A los 43 años no debería nadie estar jugando a un deporte tan físico y propenso al dolor de huesos como el fútbol americano. No resulta aconsejable, de hecho. A esa edad, y más si uno ya es considerado el mejor quarterback de la historia, y ese es Tom Brady, lo lógico es recuperar tiempo con la familia (su esposa, la supermodelo Gisela Bundchen, y sus dos hijos), mejorar el hándicap de golf y ofrecer la mirada experta sobre el juego desde una cabina de comentaristas. Pero Brady ya hace tiempo que desafía toda lógica.

El cuerpo suele dictar a los grandes deportistas el momento de echarse a un lado y retirarse. El orgullo, ante la falta de minutos sobre el campo, suele secundar esa decisión. Pero el cuerpo de Brady está mudo y el orgullo, más que henchido. Brady disputará como mariscal titularísimo de los Tampa Bay Buccaneers la décima Superbowl de su carrera, una barbaridad. Será ante los Kansas City Chiefs, el 7 de febrero, en casa, en Florida. Por primera vez un equipo jugará en su estadio la final de la temporada de la NFL.

Nuevo manual

La admiración por Brady se ha agigantado, no solo por su tesón, su elevado nivel competitivo y su currículum inacabable, sino porque después de 20 temporadas en New England, muchas a las órdenes de Bill Belichick, inició el curso en otra franquicia, otra conferencia y otro clima. Ha debido aprender un nuevo manual de jugadas y compenetrarse con nuevos compañeros. No es tan fácil eso en fútbol americano. Y aun así, ha llevado a Tampa Bay, una franquicia sin historia ganadora, a la cita más rutilante y emblemática del deporte norteamericano.
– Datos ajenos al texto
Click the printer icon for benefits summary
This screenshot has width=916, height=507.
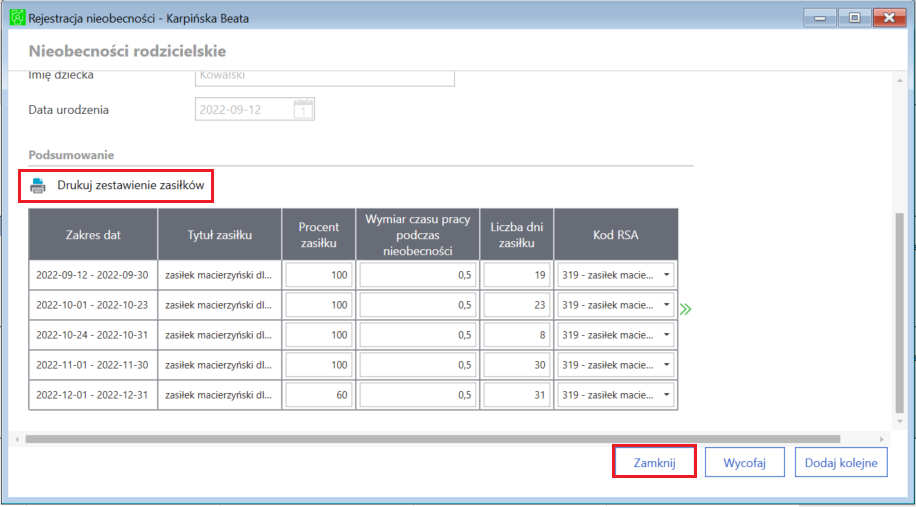[38, 186]
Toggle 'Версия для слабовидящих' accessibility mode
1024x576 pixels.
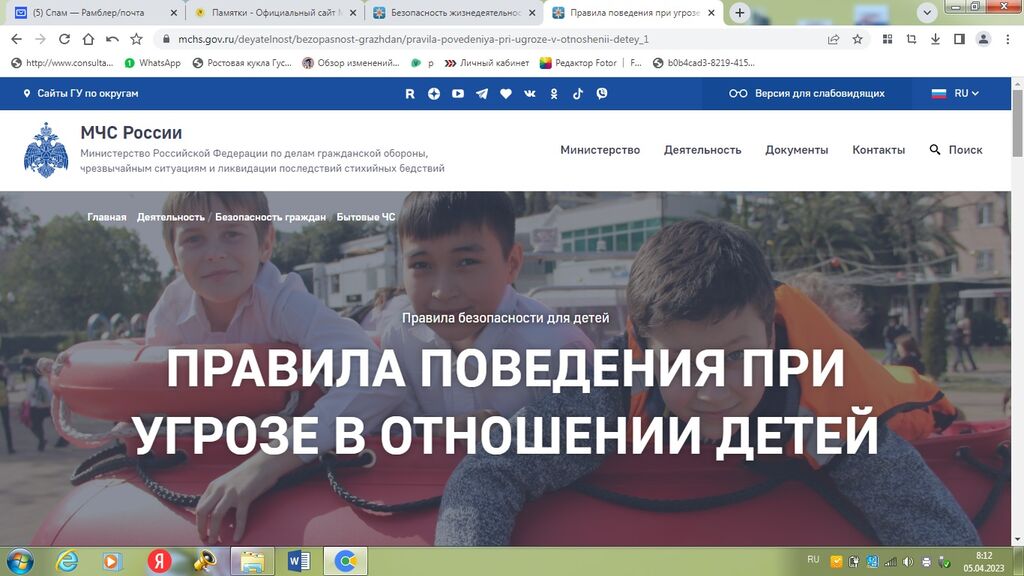coord(807,93)
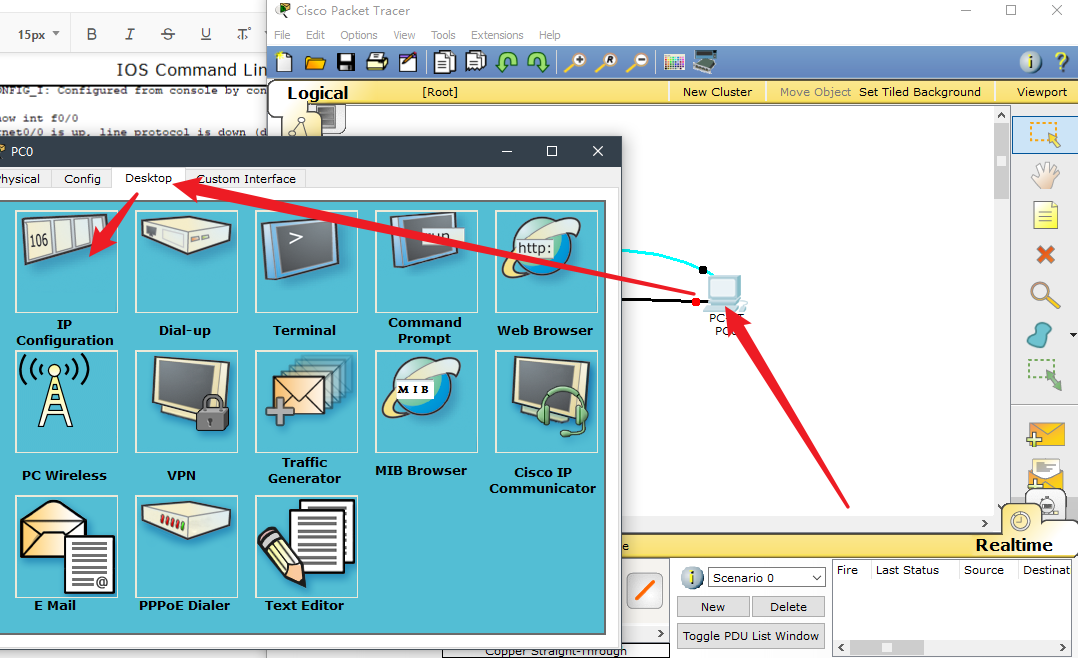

«Él es la principal razón de que estemos aquí», ha dicho uno de sus compañeros. «Nos ha proporcionado la fe, transmitida a todo el mundo en la franquicia, de que podíamos lograrlo. Todo ha cambiado. Y solo hizo falta un hombre», resaltaba entregado el entrenador del equipo de Florida, Bruce Arians.

A por el séptimo anillo

Brady se llevaba tras el partido ganado a los Green Bay Packers (26-31) todos los parabienes, como es evidente. Él, no obstante, se quitaba trascendencia. «No pienso en lo que significa para mi; pienso en lo que significa para los demás».

Brady aspira a conquistar su séptimo anillo de campeón. Guarda ya seis. Ha convertido la gesta deportiva en rutina. Esta vez tendrá enfrente a otro nombre mayúsculo de la NFL: el quarterback de los Kansas City Chiefs Patrick Mahomes, otro mago del balón ovalado. Mahomes, que jugó la final de conferencia tras superar una conmoción cerebral (ya se ha dicho que no es un deporte para blandos), abanderó a los suyos ante unos Bufallo Bills empequeñecidos (21-9).

Brady y Mahomes garantizan luces a la Superbowl más apagada por los obvios problemas que genera la pandemia (por primera vez muchos de los patrocinadores clásicos no invertirán en anuncios). Debería ser la final entre el pasado y el futuro (Mahomes tiene de 25 años), pero con Brady no se puede hablar así. Firmó con Tampa Bay un contrato de dos años por 50 millones de dólares. Arriesgado decir que no tiene futuro. Al fin y al cabo, el concepto de la eternidad no se ha arrimado tanto a un deportista como con Brady.